*** Selected excerpt ***

Applications registered and licences pending
One additional tenement, yet to be awarded, has been applied for by ARTAR on behalf of G&M (as with all applications in Saudi Arabia, application to date has been by ARTAR on account of the up-front need for financial capacity to complete the programmes and KEFI retains the right for all tenements to be transferred into G&M as and when appropriate). This particular tenement was explored by BRGM during the 1980s and lies immediately to the north of a prospect where a French operation subsequently intersected massive sulphides. Exploration results dating from 1989 include:
■
8.9m at 8.8g/t (drill hole)
■
5.1m at 8.7g/t (drill hole)
■
9.1m at 8.6g/t (trench)

*** End of Selected excerpt ***

Instructions for the task>
Please answer these questions about the excerpt on pending tenement applications:
1. Who applied for the additional tenement, and on whose behalf?
2. Which organization explored this tenement during the 1980s?
3. What result did the trench give among the 1989 exploration results?

*** The data ***

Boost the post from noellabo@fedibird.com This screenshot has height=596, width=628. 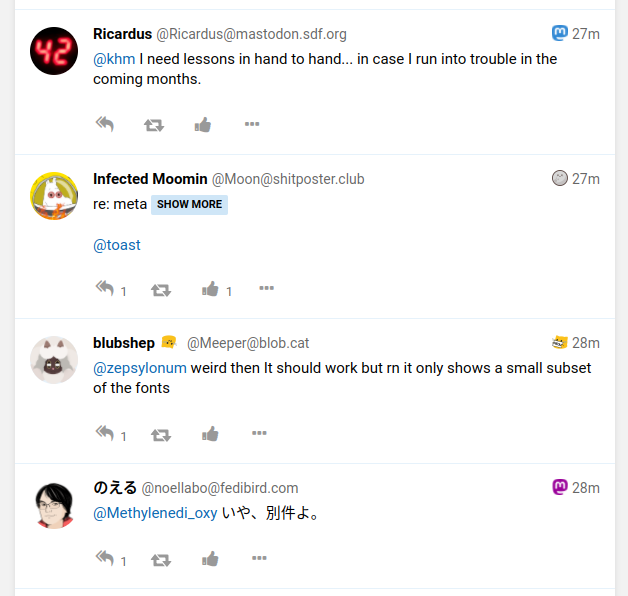pyautogui.click(x=161, y=560)
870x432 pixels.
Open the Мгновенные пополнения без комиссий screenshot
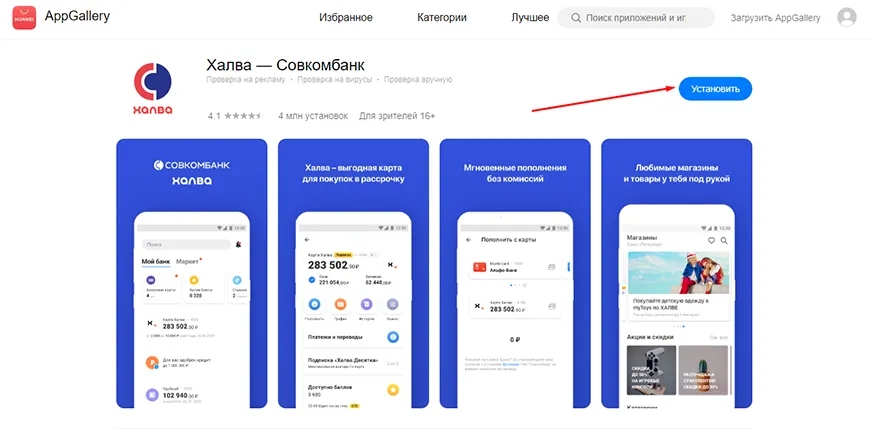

*** End of The data ***

Solution to this problem>
1. ARTAR applied on behalf of G&M.
2. BRGM.
3. 9.1m at 8.6g/t.